The programme was scheduled to reach "maingate" - MoD-speak for a decision point - in mid-2004 and an article in the Financial Times last month alleged that senior British defence procurement officials have recommended Thales for the contract.

Both companies were selected last year to carry out parallel assessment work for the programme, which will provide Intelligence, Surveillance, Target Acquisition and Reconnaissance (ISTAR) capabilities on future battlefields.

Watchkeeper is now due to enter service in 2006 with an expected lifespan of 30 years. Thales, whose team includes JV Co, Elbit Systems, LogicaCMG, Marshall SV, Cobham, Cubic Corporation, Boeing, Vega, QinetiQ, Praxis and Supacat, has said that it can deliver earlier if selected. The team was strengthened last month by the inclusion of Cobham, which supplies UAVs and launchers to the British Army's Phoenix programme.

Thales UK is showing its consortium's complete solution for Watchkeeper at Farnborough. The external stand is showing both the WK450 and WK180, variants of Elbit Systems' Silver Arrow Hermes 180 and 450 UAV, air vehicles, the ground control station, shelter, vehicle and ground data terminals as well various scenario simulations.

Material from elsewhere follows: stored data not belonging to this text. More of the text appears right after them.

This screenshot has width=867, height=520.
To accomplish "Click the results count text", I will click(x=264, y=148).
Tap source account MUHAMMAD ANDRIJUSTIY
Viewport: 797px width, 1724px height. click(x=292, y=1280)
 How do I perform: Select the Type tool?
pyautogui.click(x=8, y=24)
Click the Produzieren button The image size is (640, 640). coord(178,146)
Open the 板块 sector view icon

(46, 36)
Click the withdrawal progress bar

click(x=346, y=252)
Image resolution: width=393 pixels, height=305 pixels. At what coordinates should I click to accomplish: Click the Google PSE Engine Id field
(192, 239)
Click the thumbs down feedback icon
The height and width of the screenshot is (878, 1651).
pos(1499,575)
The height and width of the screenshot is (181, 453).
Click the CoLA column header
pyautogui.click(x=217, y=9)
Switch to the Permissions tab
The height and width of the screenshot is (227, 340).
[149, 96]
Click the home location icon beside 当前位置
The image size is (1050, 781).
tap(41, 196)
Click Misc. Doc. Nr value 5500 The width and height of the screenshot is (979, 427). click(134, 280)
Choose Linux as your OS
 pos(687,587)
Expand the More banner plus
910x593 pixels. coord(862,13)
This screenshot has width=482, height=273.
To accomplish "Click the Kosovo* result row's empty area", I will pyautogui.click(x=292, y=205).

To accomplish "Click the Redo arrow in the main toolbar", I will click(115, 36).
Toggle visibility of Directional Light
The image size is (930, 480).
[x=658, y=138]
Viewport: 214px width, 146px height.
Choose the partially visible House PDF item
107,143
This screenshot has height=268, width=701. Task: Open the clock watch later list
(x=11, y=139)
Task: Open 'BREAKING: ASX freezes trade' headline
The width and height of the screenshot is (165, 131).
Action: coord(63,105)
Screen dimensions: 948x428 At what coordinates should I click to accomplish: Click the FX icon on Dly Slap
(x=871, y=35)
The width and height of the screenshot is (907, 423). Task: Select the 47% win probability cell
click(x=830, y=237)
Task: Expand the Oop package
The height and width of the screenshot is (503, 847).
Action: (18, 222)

The company is putting a lot of emphasis on the prospect of creating 2,500 high technology UK jobs if its bid is successful. It would also be in good position to service the rapidly growing worldwide UAV market, estimated to be worth around £3bn over the next 10 years.

Alex Dorrian, CEO Thales UK, says: "The Thales team solution offers operational, technical and economic excellence, including high quality UK jobs, technology transfer that will remain in the UK and in the control of the MoD, and the creation of the only UK company able to compete globally in the tactical UAV market - part of the fastest growing defence market. We believe our bid is best for the armed forces, for UK jobs and exports."

The Northrop Grumman ISS team, which includes BAE Systems, Detica Limited, General Dynamics UK Limited, STAYSYS Limited and Ultra Electronics Limited, is also pushing the employment bonus. It says that a contract win for company could create up to 250 jobs at its Blackwood, South Wales HQ, with the prospect of 2000 spin-off jobs created through its supply chain.

Northrop Grumman senior vice-president Tom Vice recently told BBC News Online: "We want to build on the success of the Bowman project and help create a cluster of integrated systems technology in the area. Bringing together Northrop Grumman and General Dynamics will see Oakdale become the UK and European centre of excellence for integrated systems technology."

Northrop Grumman's Watchkeeper solution offers a combination of UAVs. The fixed-wing Ranger UAV, currently in service with the Swiss and Finnish defence forces and the Fire Scout vertical take-off and landing tactical UAV, currently in low-rate initial production for the US Navy.